La gestión de los Itinerarios Culturales implica garantizar el desarrollo armónico de todas las actividades relacionadas con su investigación, su preservación, su conservación, su valoración, su uso y su gestión. Ello requiere una coordinación transversal que garantice la conjunción de las políticas relativas a la conservación, a la ordenación del territorio y al turismo. Por tanto, es preciso elaborar proyectos concertados que aseguren el desarrollo durable a escala nacional –en el marco local, comarcal, provincial, etc. – e internacional, así como planes específicos de gestión que incluyan una protección contra todo tipo de riesgos, especialmente contra las repercusiones negativas del turismo.

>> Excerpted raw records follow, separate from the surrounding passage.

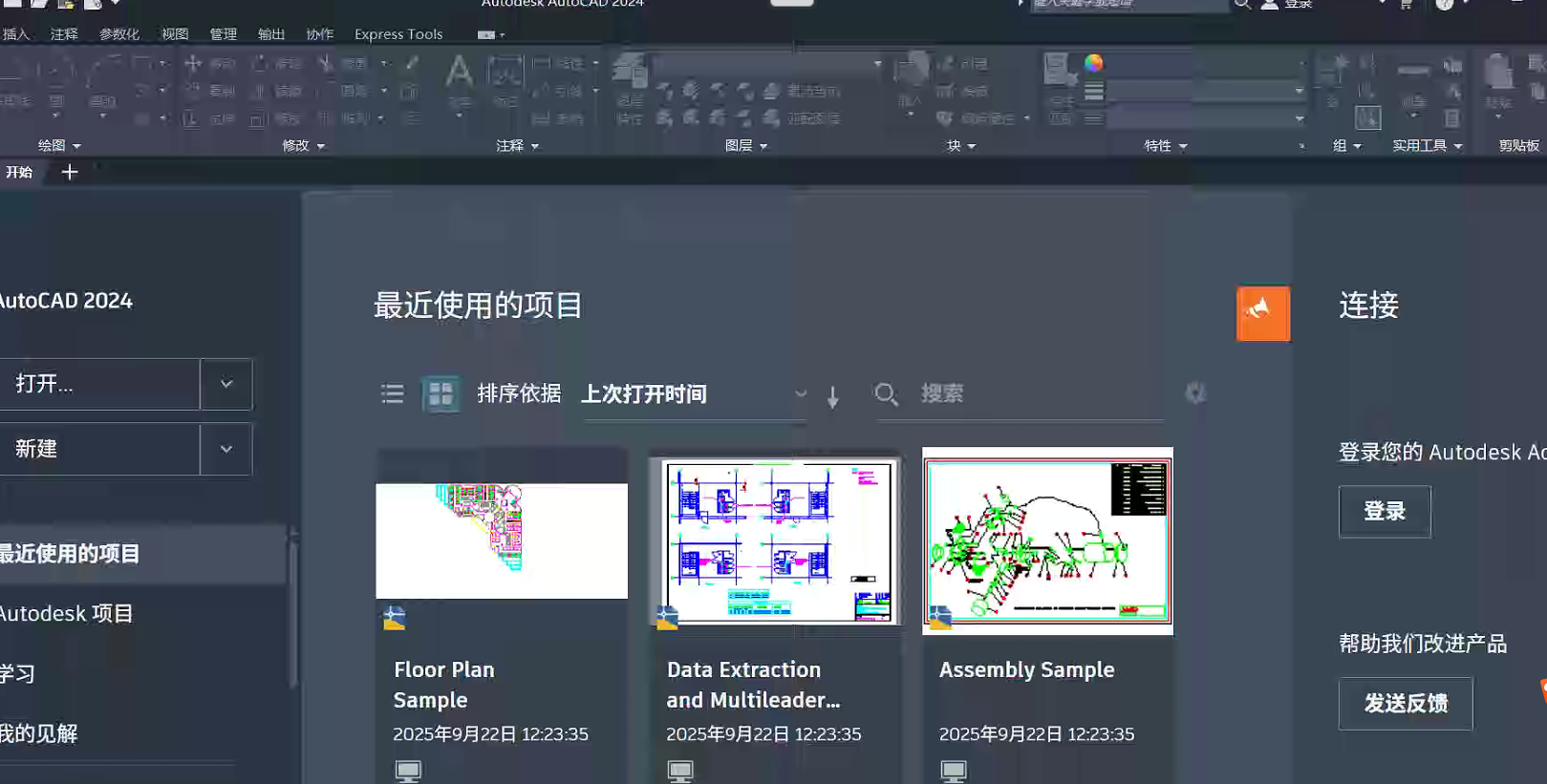The height and width of the screenshot is (784, 1547).
Task: Open the 视图 ribbon tab
Action: pyautogui.click(x=175, y=34)
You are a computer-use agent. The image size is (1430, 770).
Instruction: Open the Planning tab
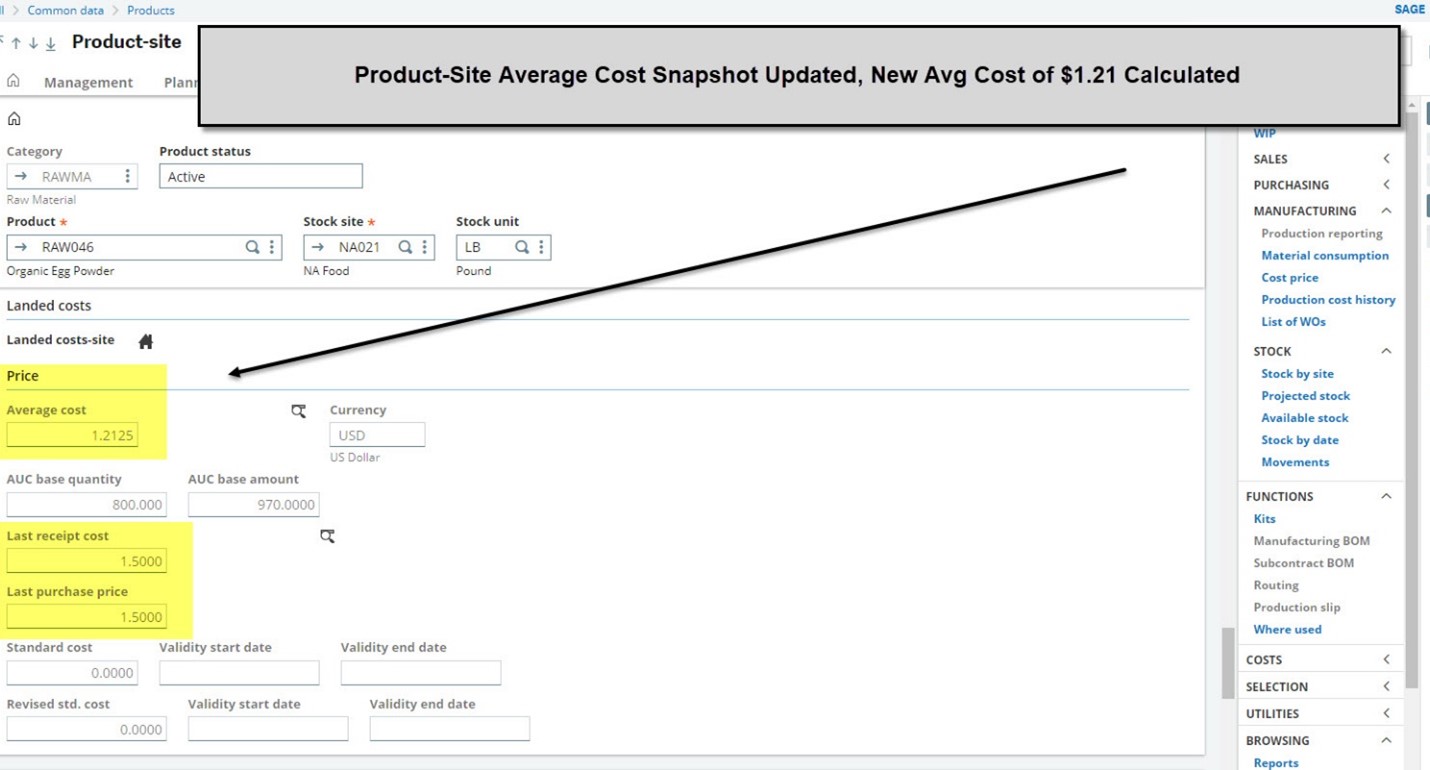click(x=183, y=82)
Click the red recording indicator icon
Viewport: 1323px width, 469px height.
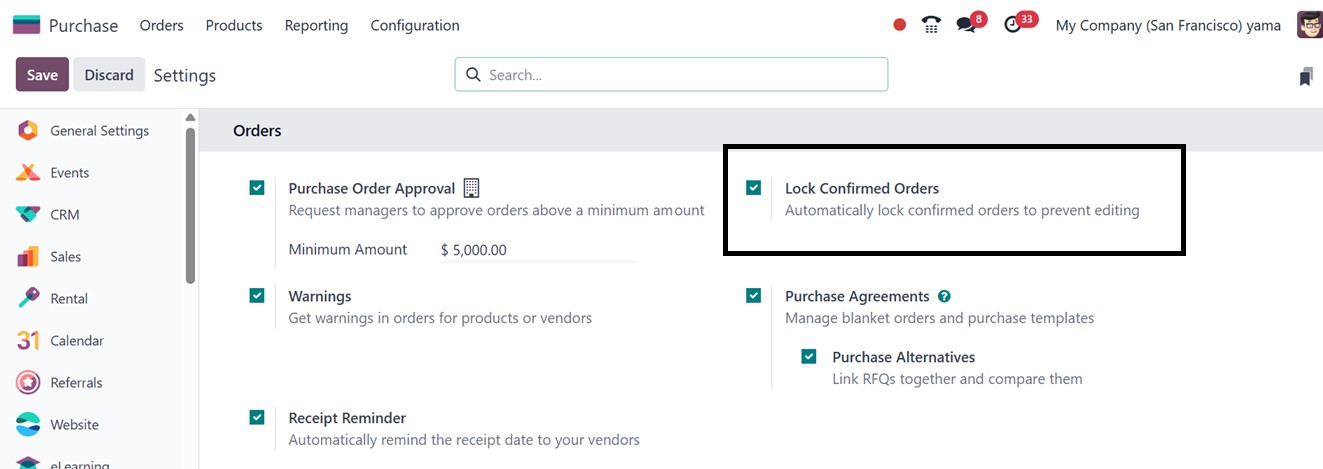coord(899,25)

·        Participación pública

La protección, conservación / preservación, promoción y gestión de un Itinerario Cultural requiere del estímulo de la conciencia social y la participación de los habitantes de las áreas concernidas que comprenda el Itinerario

 

Cooperación Internacional

En el mundo existen Itinerarios Culturales que, por su recorrido histórico, implican a diferentes países. Por esta razón, la cooperación internacional es fundamental para la investigación, valoración y conservación de los bienes que conforman los Itinerarios Culturales internacionales.

Cuando existen Itinerarios Culturales que involucran a países con diversos grados de desarrollo, es recomendable que los más desarrollados proporcionen medios de cooperación económica, técnica y logística, y ayuden al  intercambio de información, experiencias y profesionales.

Sería deseable que la UNESCO y otros organismos internacionales estableciesen mecanismos de cooperación (financieros, técnicos y logísticos)  para impulsar la puesta en marcha y el posterior desarrollo de los proyectos relacionados con Itinerarios Culturales de interés para más de un país.

Los Itinerarios Culturales deben ser vistos como símbolos de unión entre los pueblos. Los nexos históricos materializados a través de los Itinerarios Culturales pueden ayudar a promover proyectos de cooperación que tengan como base el reencuentro de pueblos que compartieron determinados valores y conocimientos en el pasado.